The scarcity of US dollars in Kenya has negatively impacted businesses in Kenya, especially those that rely on the foreign currency for the importation of input materials. One of those that has been severely hit is Pwani Oil, the maker of Fry Mate, Freshfri and Salit cooking oils, that had to close its doors due to a lack of raw materials, which the company primarily accesses by paying suppliers in US dollars.

According to the consumer goods maker, its bankers were only able to process half the dollar orders it requires to facilitate the payment of suppliers of crude palm oil imports from Malaysia that are not helped by the stiff international competition for the crude.  

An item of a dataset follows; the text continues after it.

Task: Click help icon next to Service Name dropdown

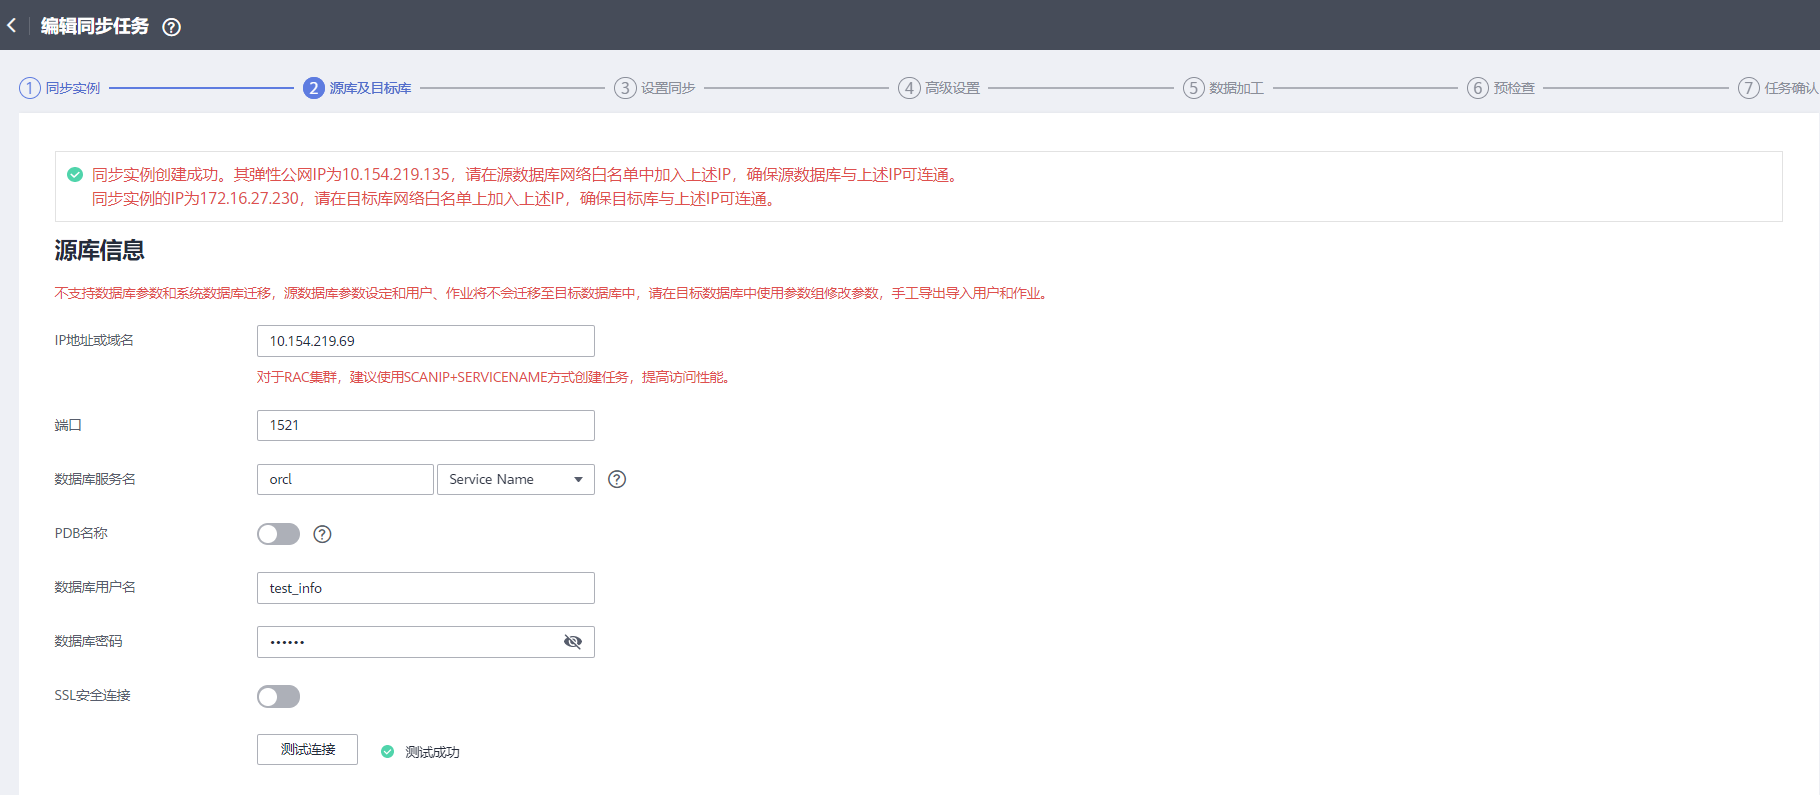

“Getting a sufficient amount of US dollars required to support the factory in terms of getting enough raw materials is not happening. We are not even running the plant right now because we dont have raw materials [crude palm oil],” Pwani Oil Commercial Director Rajul Malde said.

“We are competing for the same oil with the rest of the world and, therefore, prices are high. Added to that, we can’t pay on time, so we don’t get priority in supply. ” he said

However, Patrick Njoroge, the Central Bank of Kenya Governor, dismissed the Kenya Association of Manufacturers (KAM) claim that the shortage in the currency had led to the emergence of a parallel exchange rate with dealers buying and selling the dollar above the official rate.

The executive maintained that the local foreign exchange market has about $2 billion changing hands every month, which he said was sufficient to satisfy the demand from importers and companies that are looking to make payments like dividends.

However, Pwani Oil’s Mr. Malde doesn’t agree with this narrative. “At the moment, based on the inflows from banks, we are only able to source between $500,000 and $1 million a day against a requirement of $2- $2.5 million a day. So, we are only getting half of what we need, sometimes even less than half, “he said.

“Terms [of suppliers] are normally cash against documents. So, when they ship a container out, they will send us a copy of the documents, and we need to pay to get those [original] documents to clear the cargo. Now that’s where the challenge is because if there aren’t enough dollars available, how do you pay and get the documents to clear? “

However, Kenya’s foreign exchange reserves, which are largely tapped for debt payments and essential government imports such as medicines, last Thursday grew to $8.219 billion, or the equivalent of 4.89 months of import cover, from $8.177 billion a week earlier.